RECORDS FOR THIS TASK>
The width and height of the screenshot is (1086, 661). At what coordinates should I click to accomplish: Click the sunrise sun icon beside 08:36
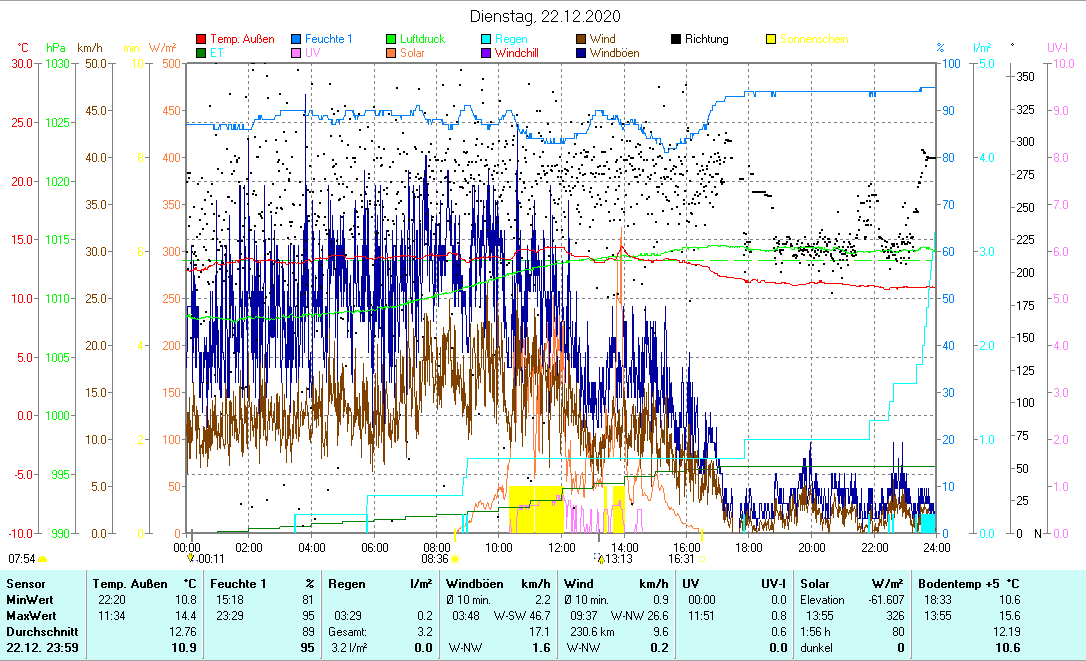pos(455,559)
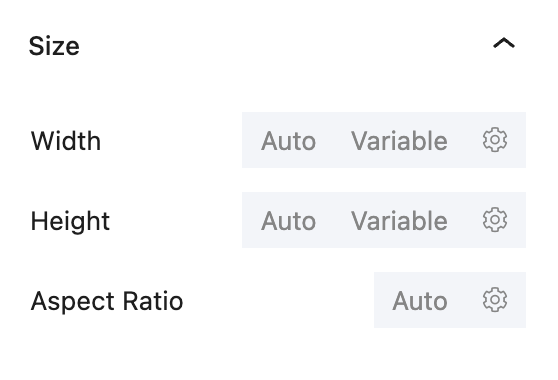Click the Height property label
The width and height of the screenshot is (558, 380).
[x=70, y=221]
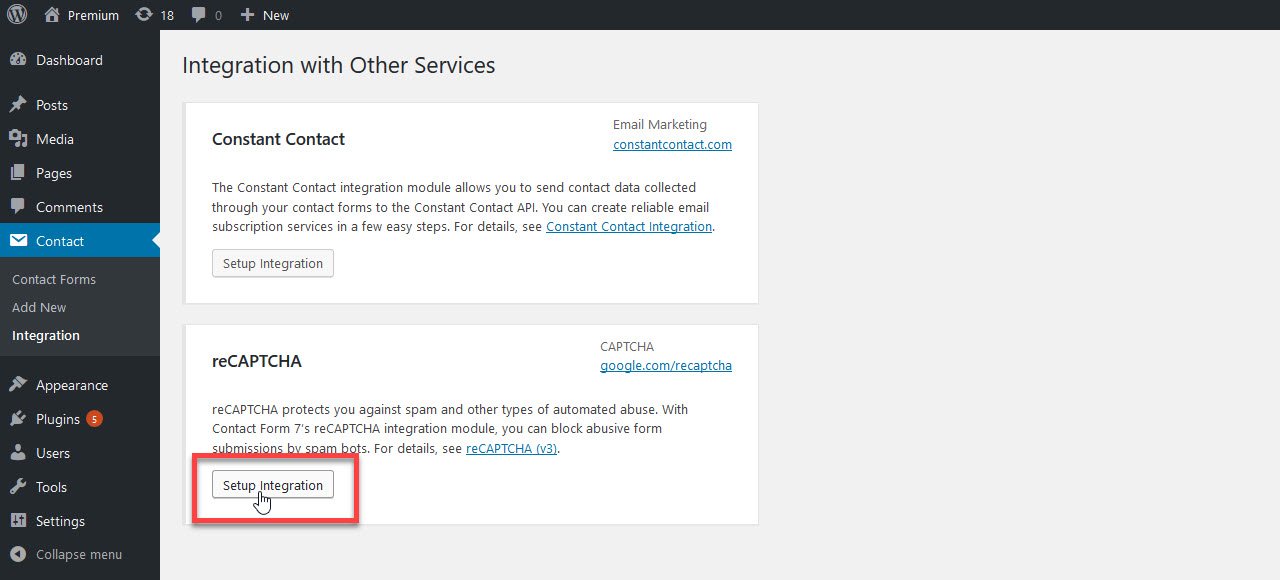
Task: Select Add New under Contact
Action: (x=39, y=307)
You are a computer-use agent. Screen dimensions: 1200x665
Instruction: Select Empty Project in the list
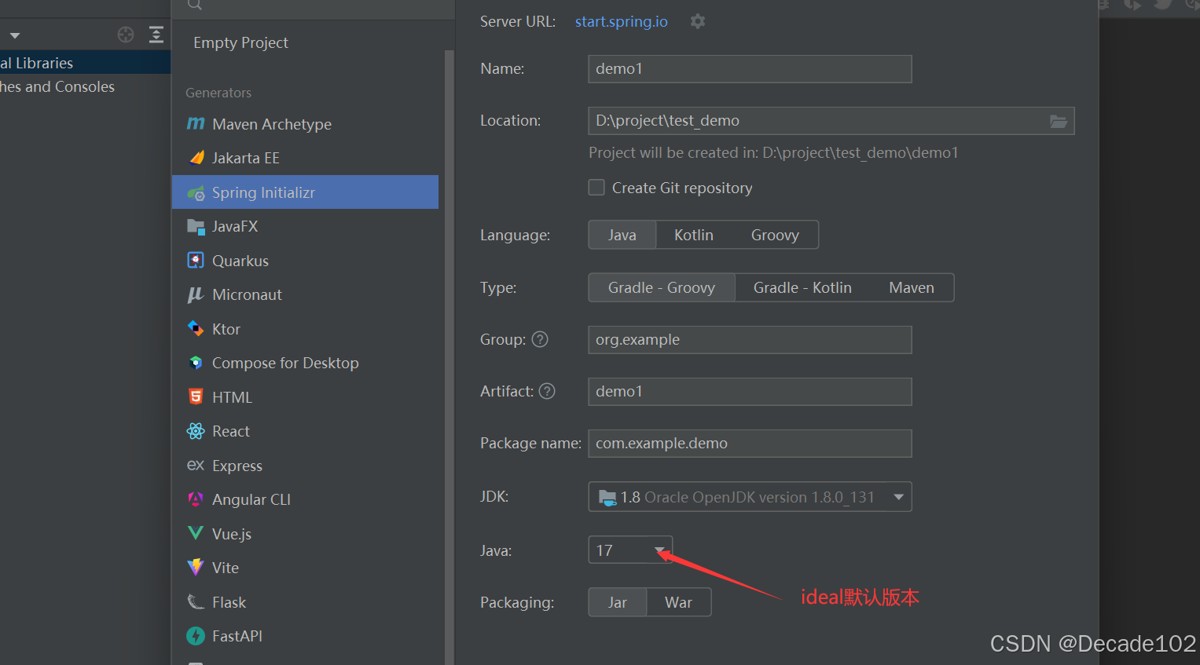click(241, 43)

==

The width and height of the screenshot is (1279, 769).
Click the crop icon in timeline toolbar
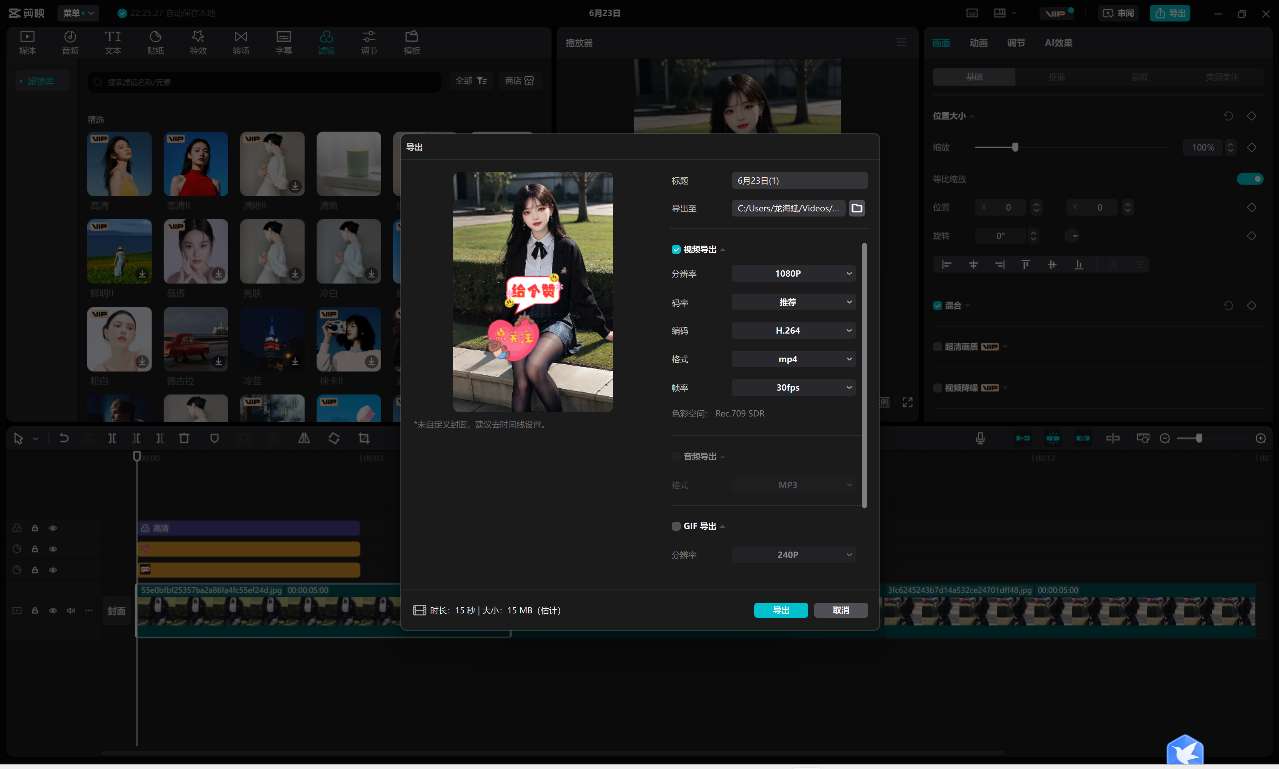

---

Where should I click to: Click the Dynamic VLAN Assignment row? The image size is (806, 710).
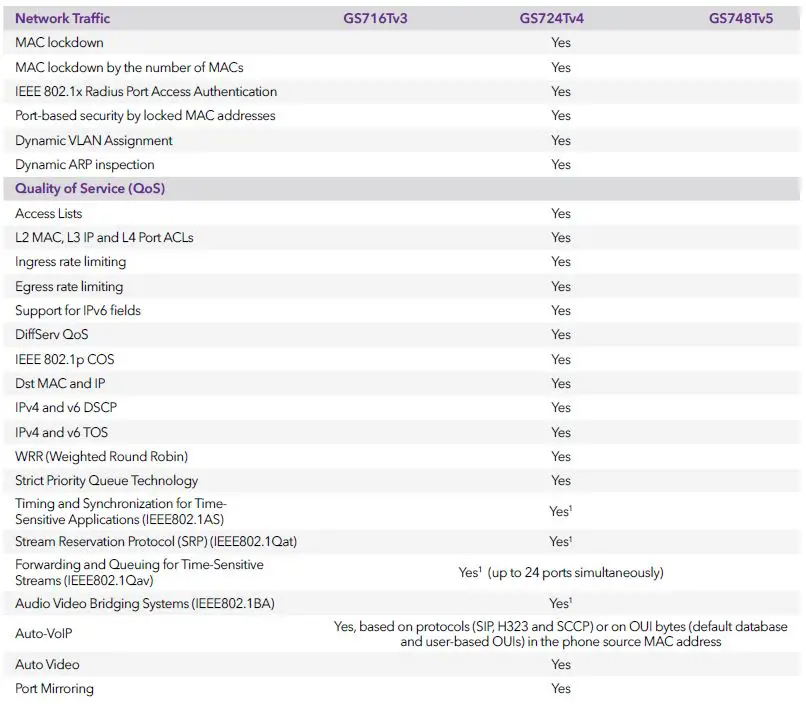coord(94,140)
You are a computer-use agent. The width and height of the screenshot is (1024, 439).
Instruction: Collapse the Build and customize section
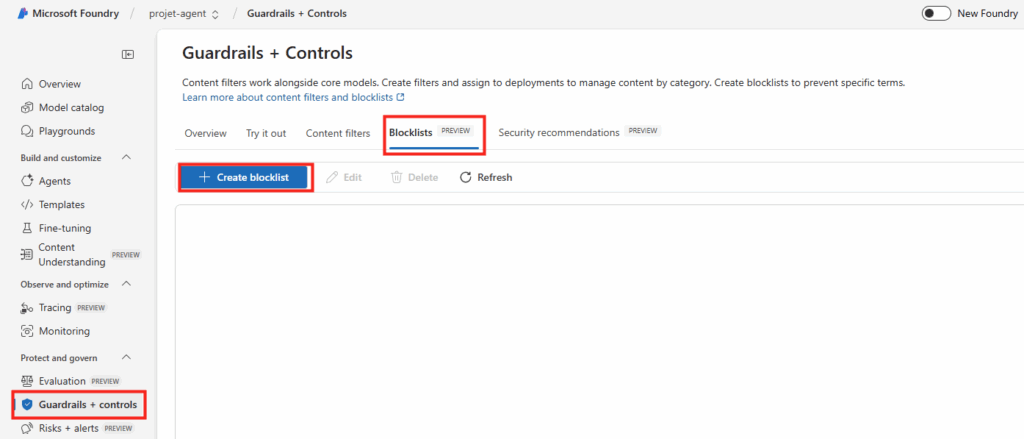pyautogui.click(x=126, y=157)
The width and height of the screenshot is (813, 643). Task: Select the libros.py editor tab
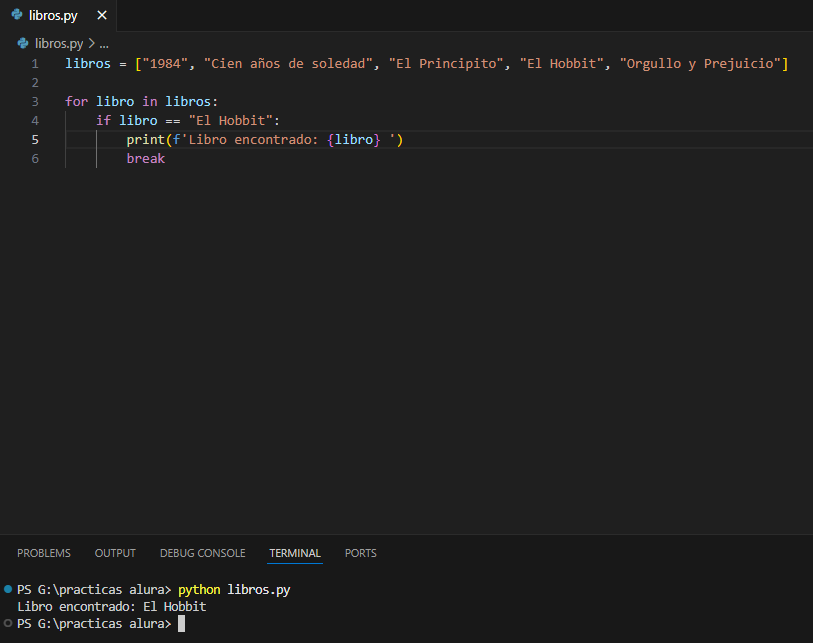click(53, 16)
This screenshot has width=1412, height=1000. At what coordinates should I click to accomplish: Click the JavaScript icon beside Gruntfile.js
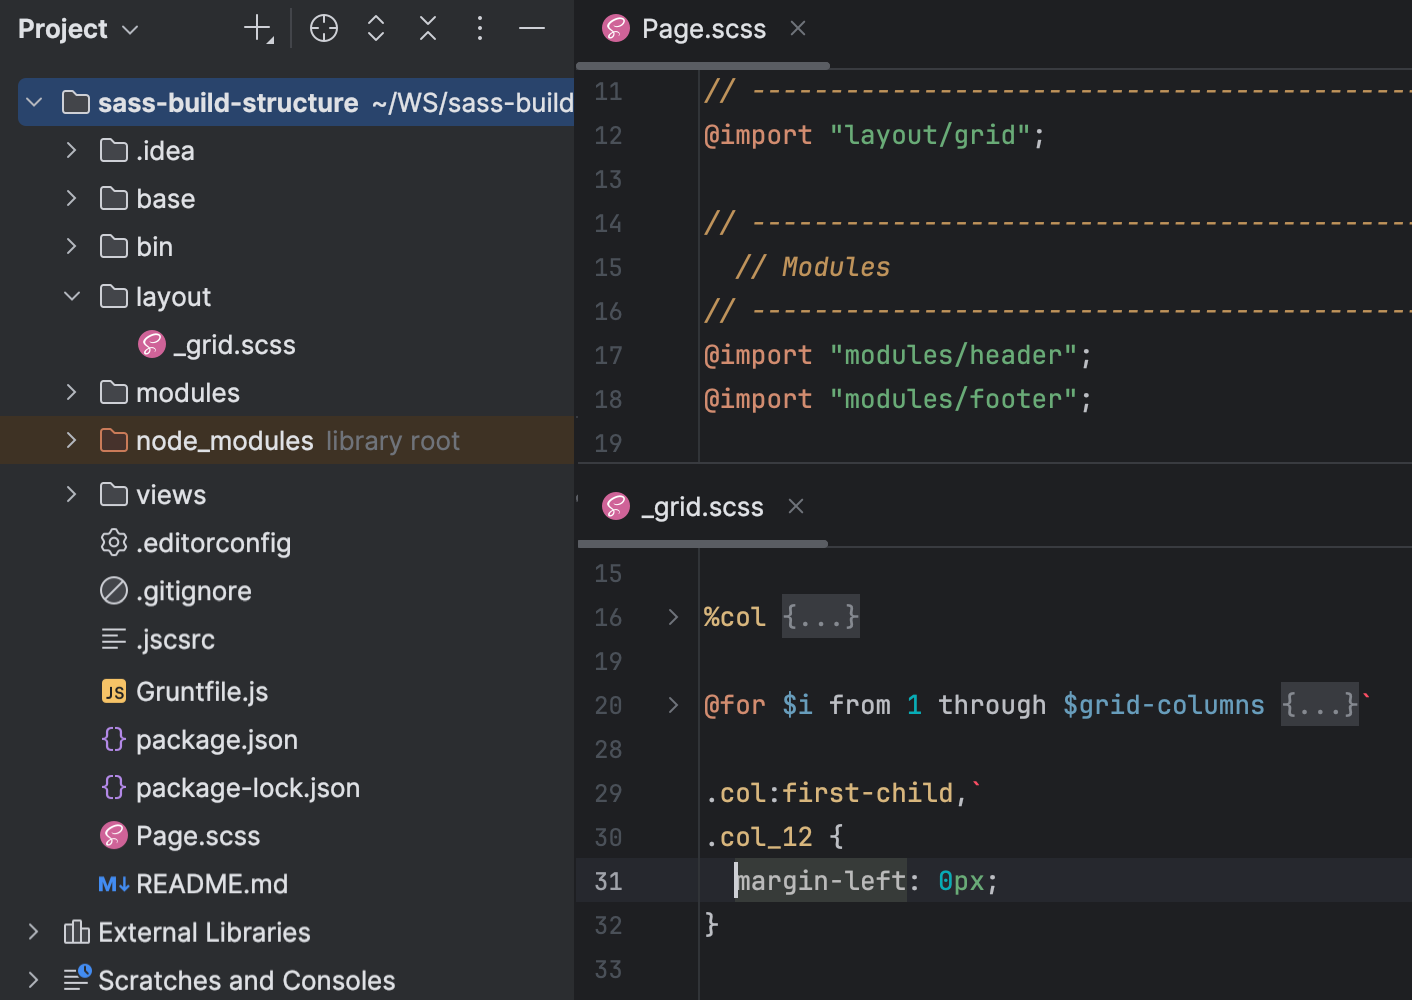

WORK ITEM>
Select the lines in this material that hold the word "computer", leaving none out.

OUTPUT FOR THIS TASK>
You are a computer-use agent. Screen dimensions: 1200x665
You are a computer-use agent. The width and height of the screenshot is (1024, 439).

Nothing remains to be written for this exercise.